━━━ Supplied entries ━━━

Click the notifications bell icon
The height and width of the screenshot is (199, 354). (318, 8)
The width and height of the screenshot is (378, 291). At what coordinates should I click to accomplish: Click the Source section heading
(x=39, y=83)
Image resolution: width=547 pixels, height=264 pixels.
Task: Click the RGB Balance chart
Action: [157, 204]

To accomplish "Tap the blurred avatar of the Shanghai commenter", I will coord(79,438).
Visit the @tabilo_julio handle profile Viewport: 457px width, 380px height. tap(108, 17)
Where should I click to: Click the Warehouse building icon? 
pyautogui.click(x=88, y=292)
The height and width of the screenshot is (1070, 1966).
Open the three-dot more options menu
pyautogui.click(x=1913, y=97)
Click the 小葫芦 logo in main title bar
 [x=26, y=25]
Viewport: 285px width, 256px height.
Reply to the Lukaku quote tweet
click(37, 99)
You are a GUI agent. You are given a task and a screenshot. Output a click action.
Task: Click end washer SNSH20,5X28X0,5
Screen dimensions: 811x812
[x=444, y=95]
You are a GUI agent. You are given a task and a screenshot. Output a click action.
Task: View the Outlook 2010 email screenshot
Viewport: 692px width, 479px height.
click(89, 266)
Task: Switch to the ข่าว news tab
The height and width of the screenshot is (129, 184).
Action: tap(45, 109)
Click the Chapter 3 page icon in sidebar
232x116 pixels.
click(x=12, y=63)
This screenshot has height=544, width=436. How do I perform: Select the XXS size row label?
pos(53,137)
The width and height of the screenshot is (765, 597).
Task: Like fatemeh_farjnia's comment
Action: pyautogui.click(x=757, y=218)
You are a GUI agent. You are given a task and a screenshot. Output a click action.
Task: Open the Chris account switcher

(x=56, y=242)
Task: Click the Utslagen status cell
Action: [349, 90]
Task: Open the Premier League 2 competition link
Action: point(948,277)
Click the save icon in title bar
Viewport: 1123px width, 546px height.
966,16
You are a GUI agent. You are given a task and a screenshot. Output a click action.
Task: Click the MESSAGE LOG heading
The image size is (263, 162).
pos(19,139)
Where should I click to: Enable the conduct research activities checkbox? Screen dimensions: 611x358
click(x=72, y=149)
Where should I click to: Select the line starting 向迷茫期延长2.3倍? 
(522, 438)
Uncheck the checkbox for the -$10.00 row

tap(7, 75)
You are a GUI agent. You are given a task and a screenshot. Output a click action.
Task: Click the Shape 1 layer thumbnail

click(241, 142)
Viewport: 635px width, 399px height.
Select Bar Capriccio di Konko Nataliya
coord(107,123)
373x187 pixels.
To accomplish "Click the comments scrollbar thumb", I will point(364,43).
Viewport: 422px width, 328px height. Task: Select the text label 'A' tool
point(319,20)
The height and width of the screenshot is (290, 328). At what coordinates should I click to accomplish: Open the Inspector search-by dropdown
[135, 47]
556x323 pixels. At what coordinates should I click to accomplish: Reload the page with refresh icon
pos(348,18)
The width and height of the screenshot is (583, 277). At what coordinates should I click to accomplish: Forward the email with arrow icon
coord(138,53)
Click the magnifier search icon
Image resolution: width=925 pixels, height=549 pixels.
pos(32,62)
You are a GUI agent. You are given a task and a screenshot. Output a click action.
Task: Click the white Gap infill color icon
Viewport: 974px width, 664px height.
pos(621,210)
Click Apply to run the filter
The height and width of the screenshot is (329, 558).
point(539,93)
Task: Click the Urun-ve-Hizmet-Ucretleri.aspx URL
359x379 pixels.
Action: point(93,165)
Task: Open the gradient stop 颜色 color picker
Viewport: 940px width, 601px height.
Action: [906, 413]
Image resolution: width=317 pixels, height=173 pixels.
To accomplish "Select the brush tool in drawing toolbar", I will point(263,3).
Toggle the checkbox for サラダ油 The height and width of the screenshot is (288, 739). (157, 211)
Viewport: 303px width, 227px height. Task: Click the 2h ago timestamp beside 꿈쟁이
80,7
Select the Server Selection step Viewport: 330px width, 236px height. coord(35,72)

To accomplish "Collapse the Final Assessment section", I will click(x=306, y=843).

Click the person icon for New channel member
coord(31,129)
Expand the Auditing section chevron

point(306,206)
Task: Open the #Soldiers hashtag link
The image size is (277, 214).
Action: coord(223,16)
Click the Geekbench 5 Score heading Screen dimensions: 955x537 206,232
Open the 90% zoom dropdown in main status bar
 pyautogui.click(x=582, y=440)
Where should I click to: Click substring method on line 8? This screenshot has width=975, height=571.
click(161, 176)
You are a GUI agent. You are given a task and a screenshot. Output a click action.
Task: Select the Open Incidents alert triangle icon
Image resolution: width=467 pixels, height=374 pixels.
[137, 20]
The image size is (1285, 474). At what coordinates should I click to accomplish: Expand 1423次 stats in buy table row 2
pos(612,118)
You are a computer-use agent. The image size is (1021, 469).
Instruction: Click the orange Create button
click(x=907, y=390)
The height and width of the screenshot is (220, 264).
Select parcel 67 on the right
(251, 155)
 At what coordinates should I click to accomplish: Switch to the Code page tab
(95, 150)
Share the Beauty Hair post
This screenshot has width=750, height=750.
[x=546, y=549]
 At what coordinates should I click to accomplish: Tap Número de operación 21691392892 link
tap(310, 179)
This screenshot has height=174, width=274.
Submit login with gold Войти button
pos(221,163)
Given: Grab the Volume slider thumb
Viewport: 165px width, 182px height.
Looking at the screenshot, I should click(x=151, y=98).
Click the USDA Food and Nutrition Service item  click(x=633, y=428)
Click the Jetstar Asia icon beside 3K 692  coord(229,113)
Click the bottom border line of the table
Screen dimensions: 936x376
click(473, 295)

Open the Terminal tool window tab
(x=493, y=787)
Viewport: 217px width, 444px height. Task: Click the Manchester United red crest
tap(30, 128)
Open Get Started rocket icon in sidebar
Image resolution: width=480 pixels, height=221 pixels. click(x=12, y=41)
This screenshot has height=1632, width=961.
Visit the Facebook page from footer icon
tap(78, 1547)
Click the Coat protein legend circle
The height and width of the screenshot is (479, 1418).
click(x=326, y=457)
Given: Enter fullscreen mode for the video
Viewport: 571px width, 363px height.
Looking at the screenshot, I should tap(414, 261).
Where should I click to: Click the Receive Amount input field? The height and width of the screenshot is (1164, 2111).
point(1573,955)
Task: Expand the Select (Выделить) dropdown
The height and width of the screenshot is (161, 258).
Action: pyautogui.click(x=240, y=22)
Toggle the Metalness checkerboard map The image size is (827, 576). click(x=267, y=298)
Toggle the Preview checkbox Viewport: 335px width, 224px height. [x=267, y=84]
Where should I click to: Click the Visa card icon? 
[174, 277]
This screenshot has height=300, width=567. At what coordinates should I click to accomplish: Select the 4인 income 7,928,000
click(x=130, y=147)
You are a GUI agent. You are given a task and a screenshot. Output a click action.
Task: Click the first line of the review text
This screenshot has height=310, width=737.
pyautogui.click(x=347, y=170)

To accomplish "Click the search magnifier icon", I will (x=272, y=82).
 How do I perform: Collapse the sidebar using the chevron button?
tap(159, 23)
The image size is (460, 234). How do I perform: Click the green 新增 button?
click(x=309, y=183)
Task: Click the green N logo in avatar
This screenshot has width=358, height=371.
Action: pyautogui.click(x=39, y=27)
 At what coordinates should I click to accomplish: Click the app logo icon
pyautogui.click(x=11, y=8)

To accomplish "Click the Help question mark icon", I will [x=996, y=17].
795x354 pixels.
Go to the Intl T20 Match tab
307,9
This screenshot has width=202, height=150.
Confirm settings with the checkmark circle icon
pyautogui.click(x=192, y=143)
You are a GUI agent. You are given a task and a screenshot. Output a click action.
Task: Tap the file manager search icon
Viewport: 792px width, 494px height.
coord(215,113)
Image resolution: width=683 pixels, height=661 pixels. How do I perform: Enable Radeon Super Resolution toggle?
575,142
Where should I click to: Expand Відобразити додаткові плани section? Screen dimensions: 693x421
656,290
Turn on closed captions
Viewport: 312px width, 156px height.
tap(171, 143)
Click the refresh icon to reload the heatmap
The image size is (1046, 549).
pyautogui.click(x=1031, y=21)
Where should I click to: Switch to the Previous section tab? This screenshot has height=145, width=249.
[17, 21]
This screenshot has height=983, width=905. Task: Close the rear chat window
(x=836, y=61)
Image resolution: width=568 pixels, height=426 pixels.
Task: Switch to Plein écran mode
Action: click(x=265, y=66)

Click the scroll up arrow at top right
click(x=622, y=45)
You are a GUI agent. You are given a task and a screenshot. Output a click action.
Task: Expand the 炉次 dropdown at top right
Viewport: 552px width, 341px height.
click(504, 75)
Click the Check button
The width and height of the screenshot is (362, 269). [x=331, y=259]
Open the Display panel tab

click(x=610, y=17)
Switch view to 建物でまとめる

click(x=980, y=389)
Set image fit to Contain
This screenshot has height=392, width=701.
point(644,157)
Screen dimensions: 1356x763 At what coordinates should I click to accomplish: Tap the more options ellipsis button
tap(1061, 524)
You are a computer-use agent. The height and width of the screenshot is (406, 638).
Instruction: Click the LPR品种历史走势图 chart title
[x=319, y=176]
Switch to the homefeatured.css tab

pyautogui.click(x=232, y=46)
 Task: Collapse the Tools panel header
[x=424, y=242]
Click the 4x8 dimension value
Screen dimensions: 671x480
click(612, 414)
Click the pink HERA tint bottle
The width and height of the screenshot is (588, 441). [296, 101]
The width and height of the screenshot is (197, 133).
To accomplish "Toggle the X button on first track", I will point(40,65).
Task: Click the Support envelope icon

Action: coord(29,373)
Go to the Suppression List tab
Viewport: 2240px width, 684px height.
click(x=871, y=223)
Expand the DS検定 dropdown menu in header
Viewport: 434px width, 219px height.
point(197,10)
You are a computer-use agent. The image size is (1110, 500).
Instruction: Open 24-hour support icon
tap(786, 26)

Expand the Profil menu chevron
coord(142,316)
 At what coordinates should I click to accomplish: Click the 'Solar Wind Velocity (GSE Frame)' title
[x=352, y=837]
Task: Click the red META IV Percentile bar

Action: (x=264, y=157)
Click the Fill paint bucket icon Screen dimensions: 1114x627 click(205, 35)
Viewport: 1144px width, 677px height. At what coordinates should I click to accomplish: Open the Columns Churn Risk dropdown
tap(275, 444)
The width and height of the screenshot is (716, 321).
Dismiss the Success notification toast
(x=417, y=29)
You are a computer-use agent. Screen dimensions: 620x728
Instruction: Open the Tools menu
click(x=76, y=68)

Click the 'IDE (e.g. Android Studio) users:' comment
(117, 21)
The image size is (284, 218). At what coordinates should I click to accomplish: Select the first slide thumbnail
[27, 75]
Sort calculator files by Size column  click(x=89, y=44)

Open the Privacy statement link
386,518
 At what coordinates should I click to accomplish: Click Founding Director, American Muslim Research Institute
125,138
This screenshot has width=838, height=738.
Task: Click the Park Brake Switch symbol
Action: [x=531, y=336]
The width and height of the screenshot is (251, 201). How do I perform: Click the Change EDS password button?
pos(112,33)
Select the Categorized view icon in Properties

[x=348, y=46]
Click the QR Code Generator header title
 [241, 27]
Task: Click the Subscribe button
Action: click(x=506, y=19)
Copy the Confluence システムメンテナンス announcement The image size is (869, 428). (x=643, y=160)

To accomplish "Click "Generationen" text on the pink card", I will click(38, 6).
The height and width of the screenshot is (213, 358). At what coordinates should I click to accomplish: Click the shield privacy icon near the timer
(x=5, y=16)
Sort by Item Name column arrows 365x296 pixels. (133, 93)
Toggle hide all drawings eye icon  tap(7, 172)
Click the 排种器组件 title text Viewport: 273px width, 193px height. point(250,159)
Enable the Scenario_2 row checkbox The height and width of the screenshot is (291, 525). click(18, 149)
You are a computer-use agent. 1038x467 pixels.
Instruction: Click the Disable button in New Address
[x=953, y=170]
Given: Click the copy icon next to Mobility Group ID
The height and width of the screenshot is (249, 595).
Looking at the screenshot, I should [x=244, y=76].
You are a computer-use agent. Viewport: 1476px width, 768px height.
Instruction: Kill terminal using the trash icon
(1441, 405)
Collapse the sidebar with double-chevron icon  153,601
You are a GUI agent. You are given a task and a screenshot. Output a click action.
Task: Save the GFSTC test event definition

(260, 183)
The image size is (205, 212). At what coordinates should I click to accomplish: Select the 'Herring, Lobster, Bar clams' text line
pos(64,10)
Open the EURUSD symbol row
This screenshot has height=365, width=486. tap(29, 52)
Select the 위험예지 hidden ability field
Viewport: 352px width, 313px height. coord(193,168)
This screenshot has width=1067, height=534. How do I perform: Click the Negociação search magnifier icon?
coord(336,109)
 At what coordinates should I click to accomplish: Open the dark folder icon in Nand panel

━━━

**Task goal**
Retrieve every line above holding the word "color".

**Expected answer**
Task: Click the white Gap infill color icon
Task: Open the gradient stop 颜色 color picker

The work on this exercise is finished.